In terms of injury risk for Crossfit, the principles we would apply to running for example apply to cross fit when looking at reducing the risk of injury. If you have never run more than 5km and you decide to run a marathon in a week, it is more than likely you are going to injure yourself with that huge spike in load on your body.
Same with Crossfit – It all falls back to gradually increasing your loads and training volumes. The responsibility is yours to make sure you are gradually building up your weights, making sure your movements are good before increasing weight and basically following the instructions of the coach. Crossfit gyms will provide you with a recommended weight for each workout as a guide but its still down to the individual to monitor and progress as appropriate.
If you have an injury with any sport and your health practitioner tells you to stop that particular sport without diving deeper into the movements/positions/loads that are causing your symptoms, I would suggest finding a health practitioner with a better understanding of exercise and movement.

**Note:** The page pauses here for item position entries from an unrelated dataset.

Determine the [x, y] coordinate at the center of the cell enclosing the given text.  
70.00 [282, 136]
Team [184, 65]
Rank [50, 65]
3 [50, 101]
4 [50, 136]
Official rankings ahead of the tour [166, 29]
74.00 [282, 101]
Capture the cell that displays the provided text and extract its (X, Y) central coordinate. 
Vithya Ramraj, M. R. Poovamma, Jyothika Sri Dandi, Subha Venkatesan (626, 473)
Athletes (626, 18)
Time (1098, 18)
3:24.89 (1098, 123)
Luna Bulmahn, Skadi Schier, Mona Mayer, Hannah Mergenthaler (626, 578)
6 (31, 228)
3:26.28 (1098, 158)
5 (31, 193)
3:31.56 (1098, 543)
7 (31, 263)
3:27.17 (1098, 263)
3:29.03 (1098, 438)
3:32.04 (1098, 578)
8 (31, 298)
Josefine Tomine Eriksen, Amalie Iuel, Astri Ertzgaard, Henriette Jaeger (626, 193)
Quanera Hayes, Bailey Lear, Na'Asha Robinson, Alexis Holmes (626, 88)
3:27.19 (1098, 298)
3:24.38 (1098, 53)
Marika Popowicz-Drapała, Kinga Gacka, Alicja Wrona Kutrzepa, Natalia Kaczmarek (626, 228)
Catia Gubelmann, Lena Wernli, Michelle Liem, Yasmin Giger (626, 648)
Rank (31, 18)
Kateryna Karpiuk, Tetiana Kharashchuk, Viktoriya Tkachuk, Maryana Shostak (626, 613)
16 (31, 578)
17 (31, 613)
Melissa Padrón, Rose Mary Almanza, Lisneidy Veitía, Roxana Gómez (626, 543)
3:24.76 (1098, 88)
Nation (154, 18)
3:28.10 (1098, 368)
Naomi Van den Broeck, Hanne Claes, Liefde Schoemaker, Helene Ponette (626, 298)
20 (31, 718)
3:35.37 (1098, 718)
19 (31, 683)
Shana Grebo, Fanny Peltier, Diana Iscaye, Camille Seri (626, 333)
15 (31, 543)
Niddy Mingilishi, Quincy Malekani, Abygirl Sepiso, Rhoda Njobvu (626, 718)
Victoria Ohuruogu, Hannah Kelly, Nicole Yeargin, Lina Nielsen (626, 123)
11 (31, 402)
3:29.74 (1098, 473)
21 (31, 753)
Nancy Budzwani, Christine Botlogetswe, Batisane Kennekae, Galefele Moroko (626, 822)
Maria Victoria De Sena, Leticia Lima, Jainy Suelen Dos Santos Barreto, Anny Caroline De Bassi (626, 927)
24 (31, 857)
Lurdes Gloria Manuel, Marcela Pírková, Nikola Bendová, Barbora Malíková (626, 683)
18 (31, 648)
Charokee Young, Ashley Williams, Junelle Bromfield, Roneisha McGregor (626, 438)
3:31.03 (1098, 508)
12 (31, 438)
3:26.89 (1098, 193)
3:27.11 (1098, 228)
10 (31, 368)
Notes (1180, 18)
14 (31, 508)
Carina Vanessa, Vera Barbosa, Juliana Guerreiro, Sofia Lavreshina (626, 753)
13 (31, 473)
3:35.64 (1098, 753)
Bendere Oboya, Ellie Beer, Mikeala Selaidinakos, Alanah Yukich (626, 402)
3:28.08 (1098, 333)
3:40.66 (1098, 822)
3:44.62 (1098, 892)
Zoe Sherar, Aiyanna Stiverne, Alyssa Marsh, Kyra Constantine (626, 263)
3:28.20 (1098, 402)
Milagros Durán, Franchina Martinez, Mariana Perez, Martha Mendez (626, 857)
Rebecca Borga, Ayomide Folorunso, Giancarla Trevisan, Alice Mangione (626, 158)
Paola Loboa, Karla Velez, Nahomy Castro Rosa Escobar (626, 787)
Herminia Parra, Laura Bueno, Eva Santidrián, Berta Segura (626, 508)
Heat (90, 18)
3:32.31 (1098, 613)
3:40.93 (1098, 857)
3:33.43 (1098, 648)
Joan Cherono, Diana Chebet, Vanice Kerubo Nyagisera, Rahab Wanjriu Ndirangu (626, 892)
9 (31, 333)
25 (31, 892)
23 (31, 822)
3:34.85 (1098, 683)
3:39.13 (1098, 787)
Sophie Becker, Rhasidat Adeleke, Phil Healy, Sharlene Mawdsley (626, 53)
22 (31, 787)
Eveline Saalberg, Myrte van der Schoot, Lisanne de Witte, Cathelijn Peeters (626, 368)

This applies for all sports.
To summarize, find an activity or sport that gets you moving and something that you enjoy! That is the main thing, whether that is cross-fit, soccer, running etc.. No activity is ever inherently bad (within reason!) provided you follow the principles of building up your loads, volumes and moving with good technique.
As always seek professional opinion if you have any medical issues prior to starting a new exercise regime.